Similarly, for planar measurements in medicine (study not reported in this document), we created multiple printed rings to mirror the mean HC at various ages along the x-axis of the Nellhaus chart for head growth. The 3D printed rings (arbitrarily made 0.5 cm thick to have substance) were used to create MR phantoms in a manner equivalent to that of the ventricular models. Measurements of the outside diameter of 3D rings tuned the automatic image-based algorithm that determines maximum HC [32]. The algorithm to accomplish automatic and accurate measurement of maximum HC is currently being added to the MR scanners at our hospital. We are not advocating that pediatric patients undergo MR imaging to obtain maximum HC but to utilize images incorporated in the hospital database acquired for clinically indicated purposes. Human errors in planar images or measurements directly performed on the body, such as the maximum HC, can be accurately estimated using the model proposed in Fig 1. We are currently working on this development and will report the referred errors subsequently.
The Picture Archiving and Communications System (PACS) [33] is currently the standard platform to manage medical images but lacks analytical and quantification capabilities. Staying within the PACS, we have developed automatic methods to retrieve the medical data and access it at the voxel level, decrypted and uncompressed enabling analytical procedures to be applied to the data while not perturbing the system’s daily operations.
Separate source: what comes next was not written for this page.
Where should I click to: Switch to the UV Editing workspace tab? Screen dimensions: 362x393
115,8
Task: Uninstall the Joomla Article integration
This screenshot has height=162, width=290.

The Health Insurance Portability and Accountability Act (HIPAA) [34], a federal law enacted in 1996 to protect patients’ health information, mandates that such information cannot be disclosed without a patient’s consent. Data transferred out of the PACS is identifiable and, thus, is subject to all the requirements of HIPAA. By eliminating manual segmentation, we add reliability to the whole automating pipeline and assure that our methods are HIPAA compliant, eliminating the need for patient or Institutional Review Board (IRB) approvals. Doing so also makes it much easier to monitor a given patient over time and compare such a patient with other patients included in a defined database. The presented automation can be expanded by including multiple institutional sites that favor implementing AI in medicine, as we displayed in patent US20200273551A1 [35].
Conclusion
Manual segmentation is not recommended to derive quantitative assessments from medical images nor to validate automatic or semiautomatic methods based on such a technique since the results of the Mseg are variable and do not provide a mechanism to determine the accuracy of the results. The errors induced are large enough to adversely affect decisions that may lead to less-than-optimal treatment.
The results yielded by automation can be made to be reproducible. The inaccuracies introduced by machines are known as systematic errors, and those discrepancies can be corrected if a reliable gold standard is utilized. The authors recommend that automation using quantifiable gold standards be used to determine size and volume from medical images with manual segmentation be eliminated whenever possible.
Data Availability
Data is available at Zenodo (https://zenodo.org/) under DOI:10.5281/zenodo.7654881. It can also be downloaded at URL https://doi.org/10.5281/zenodo.7654881.
Funding Statement
This work was supported by the Rudi Schulte Research Institute, grant number RDP0000051 to JGM. The funder had no role in study design, data collection and analysis, decision to publish, or preparation of the manuscript.